**Aim of the exercise:**
Find the line containing "The height and" in the material below; copy that line and all following lines exactly.
╭─ Records supplied
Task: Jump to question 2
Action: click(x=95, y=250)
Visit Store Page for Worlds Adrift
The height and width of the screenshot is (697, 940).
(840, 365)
╰─
**Result for this task:**
The height and width of the screenshot is (697, 940).
(840, 365)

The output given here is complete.